> WHAT IS EXPECTED
Write out, from the entries below, exactly the lines that run between the lines holding "kurczak (14, 2274)" and "śniadanie (61, 2319)", inclusive, and stop there.

> EXCERPTED RECORDS
--------------------------------
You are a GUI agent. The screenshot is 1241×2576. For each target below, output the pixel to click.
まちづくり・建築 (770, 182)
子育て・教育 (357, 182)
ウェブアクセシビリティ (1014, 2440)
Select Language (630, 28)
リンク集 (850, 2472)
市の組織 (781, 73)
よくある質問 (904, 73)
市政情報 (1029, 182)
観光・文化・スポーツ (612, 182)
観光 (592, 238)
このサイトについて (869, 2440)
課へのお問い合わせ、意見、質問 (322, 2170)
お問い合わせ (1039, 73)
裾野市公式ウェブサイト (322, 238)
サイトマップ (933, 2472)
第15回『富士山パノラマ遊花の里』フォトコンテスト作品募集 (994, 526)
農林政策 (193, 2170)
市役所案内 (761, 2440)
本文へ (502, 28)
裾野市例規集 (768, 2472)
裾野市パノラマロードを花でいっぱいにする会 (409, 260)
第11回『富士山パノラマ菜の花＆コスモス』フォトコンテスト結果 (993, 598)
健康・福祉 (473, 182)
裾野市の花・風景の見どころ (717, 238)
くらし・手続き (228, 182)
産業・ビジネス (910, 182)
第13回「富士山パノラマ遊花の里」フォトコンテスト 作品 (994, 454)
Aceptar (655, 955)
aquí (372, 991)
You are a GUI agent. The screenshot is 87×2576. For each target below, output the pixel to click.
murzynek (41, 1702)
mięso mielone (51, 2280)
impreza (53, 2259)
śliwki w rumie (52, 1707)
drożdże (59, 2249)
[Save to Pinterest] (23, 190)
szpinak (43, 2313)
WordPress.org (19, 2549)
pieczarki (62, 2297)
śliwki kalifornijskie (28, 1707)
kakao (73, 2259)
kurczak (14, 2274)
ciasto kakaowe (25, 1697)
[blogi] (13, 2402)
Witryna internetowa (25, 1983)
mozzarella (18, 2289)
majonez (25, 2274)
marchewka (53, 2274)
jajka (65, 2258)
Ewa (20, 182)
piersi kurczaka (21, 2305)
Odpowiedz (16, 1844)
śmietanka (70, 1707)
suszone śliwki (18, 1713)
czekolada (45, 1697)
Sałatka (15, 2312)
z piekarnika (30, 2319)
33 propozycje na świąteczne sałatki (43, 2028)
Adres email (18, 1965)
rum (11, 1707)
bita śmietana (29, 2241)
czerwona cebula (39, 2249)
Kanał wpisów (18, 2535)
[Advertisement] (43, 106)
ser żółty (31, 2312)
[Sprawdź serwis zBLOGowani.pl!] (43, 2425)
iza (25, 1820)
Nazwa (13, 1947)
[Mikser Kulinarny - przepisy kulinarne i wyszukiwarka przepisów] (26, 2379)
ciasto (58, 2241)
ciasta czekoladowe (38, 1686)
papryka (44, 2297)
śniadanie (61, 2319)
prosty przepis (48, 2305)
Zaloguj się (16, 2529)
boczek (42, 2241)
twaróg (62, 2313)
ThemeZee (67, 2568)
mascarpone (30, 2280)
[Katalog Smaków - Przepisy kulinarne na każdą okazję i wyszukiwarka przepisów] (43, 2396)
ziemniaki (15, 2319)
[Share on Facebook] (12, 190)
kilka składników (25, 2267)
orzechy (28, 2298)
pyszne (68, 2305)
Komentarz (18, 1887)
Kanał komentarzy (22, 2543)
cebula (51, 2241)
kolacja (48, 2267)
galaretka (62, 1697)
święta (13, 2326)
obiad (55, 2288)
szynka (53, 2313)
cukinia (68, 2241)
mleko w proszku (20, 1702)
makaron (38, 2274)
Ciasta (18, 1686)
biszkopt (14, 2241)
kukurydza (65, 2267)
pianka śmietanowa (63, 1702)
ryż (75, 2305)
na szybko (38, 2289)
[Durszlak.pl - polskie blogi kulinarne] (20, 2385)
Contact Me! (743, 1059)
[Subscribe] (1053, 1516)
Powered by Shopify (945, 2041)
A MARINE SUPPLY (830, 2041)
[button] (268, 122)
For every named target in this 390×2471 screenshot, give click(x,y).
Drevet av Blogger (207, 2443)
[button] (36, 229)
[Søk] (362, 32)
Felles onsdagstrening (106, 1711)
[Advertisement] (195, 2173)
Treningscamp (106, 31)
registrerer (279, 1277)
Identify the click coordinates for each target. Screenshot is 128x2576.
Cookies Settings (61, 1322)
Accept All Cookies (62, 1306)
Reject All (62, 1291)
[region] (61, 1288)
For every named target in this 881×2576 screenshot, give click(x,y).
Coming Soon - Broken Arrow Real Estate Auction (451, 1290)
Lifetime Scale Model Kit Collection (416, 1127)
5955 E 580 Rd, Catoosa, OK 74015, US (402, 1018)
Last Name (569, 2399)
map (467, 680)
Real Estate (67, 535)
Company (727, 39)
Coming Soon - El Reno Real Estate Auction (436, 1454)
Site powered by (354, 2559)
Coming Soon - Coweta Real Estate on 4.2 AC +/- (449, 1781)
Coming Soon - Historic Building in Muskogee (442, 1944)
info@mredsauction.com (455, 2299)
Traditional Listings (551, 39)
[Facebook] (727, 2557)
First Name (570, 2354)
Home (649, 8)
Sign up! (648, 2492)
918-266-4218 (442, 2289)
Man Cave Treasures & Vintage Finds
--------------------------------
> RESULT OF THIS TASK
kurczak (14, 2274)
ciasto kakaowe (25, 1697)
[blogi] (13, 2402)
Witryna internetowa (25, 1983)
mozzarella (18, 2289)
majonez (25, 2274)
marchewka (53, 2274)
jajka (65, 2258)
Ewa (20, 182)
piersi kurczaka (21, 2305)
Odpowiedz (16, 1844)
śmietanka (70, 1707)
suszone śliwki (18, 1713)
czekolada (45, 1697)
Sałatka (15, 2312)
z piekarnika (30, 2319)
33 propozycje na świąteczne sałatki (43, 2028)
Adres email (18, 1965)
rum (11, 1707)
bita śmietana (29, 2241)
czerwona cebula (39, 2249)
Kanał wpisów (18, 2535)
[Advertisement] (43, 106)
ser żółty (31, 2312)
[Sprawdź serwis zBLOGowani.pl!] (43, 2425)
iza (25, 1820)
Nazwa (13, 1947)
[Mikser Kulinarny - przepisy kulinarne i wyszukiwarka przepisów] (26, 2379)
ciasto (58, 2241)
ciasta czekoladowe (38, 1686)
papryka (44, 2297)
śniadanie (61, 2319)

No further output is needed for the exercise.